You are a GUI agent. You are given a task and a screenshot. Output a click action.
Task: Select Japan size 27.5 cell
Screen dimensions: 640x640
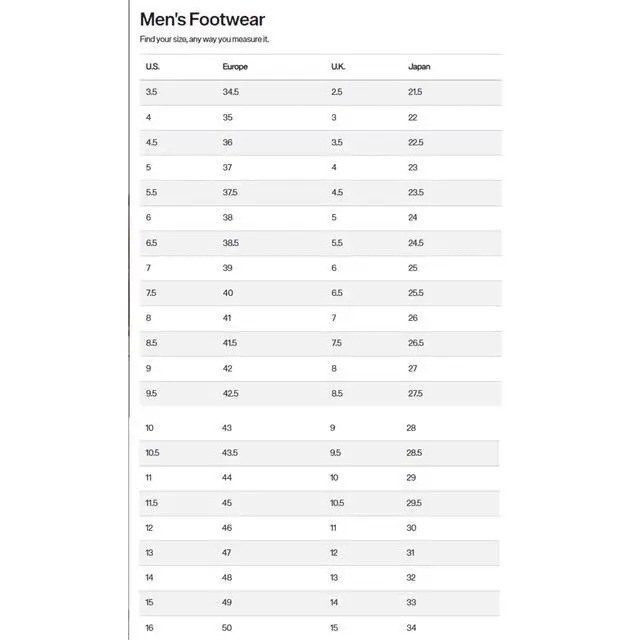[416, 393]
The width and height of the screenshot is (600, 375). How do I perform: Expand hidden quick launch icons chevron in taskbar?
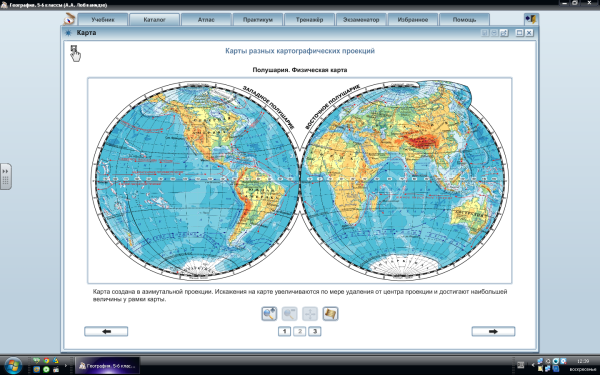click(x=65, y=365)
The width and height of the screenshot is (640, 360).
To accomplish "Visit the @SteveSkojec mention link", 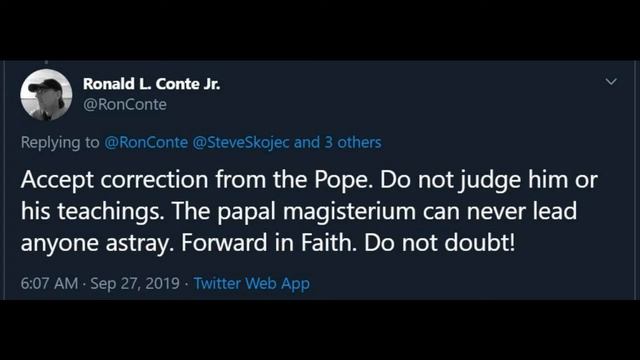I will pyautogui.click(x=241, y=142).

--

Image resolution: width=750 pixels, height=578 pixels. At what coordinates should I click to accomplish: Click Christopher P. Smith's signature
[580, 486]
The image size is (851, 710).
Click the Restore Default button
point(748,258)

...

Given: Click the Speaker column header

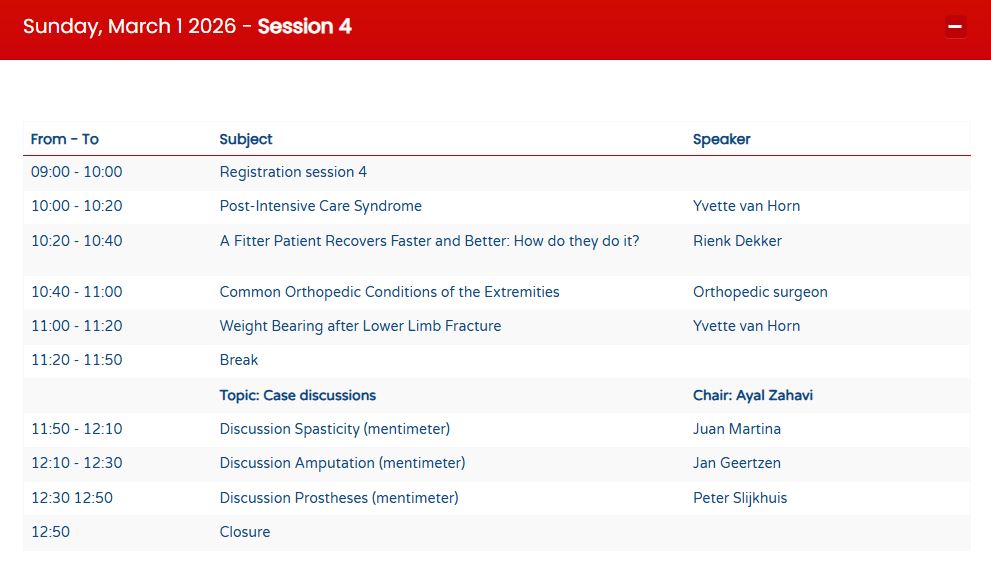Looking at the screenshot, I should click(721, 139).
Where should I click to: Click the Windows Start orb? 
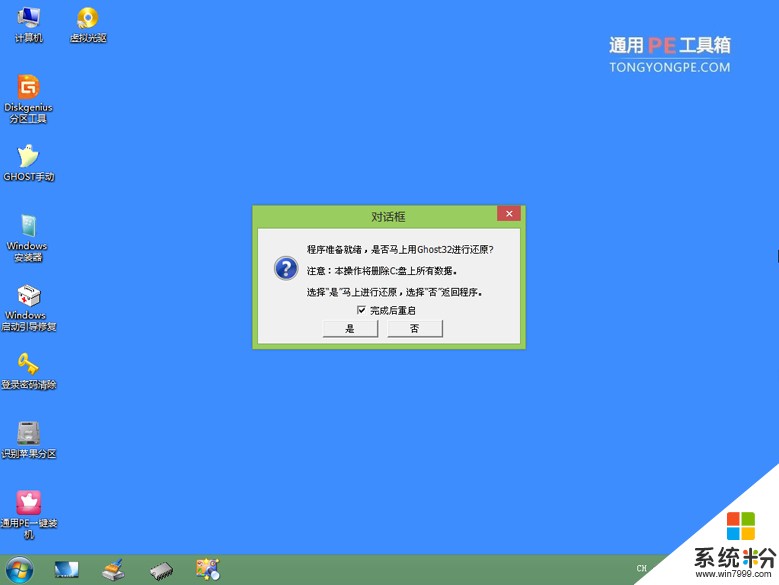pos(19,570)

Description of the task:
Lines that contain the string "size" should be copied from the material above.

Problem solution:
Task: Select Japan size 27.5 cell
The image size is (851, 710).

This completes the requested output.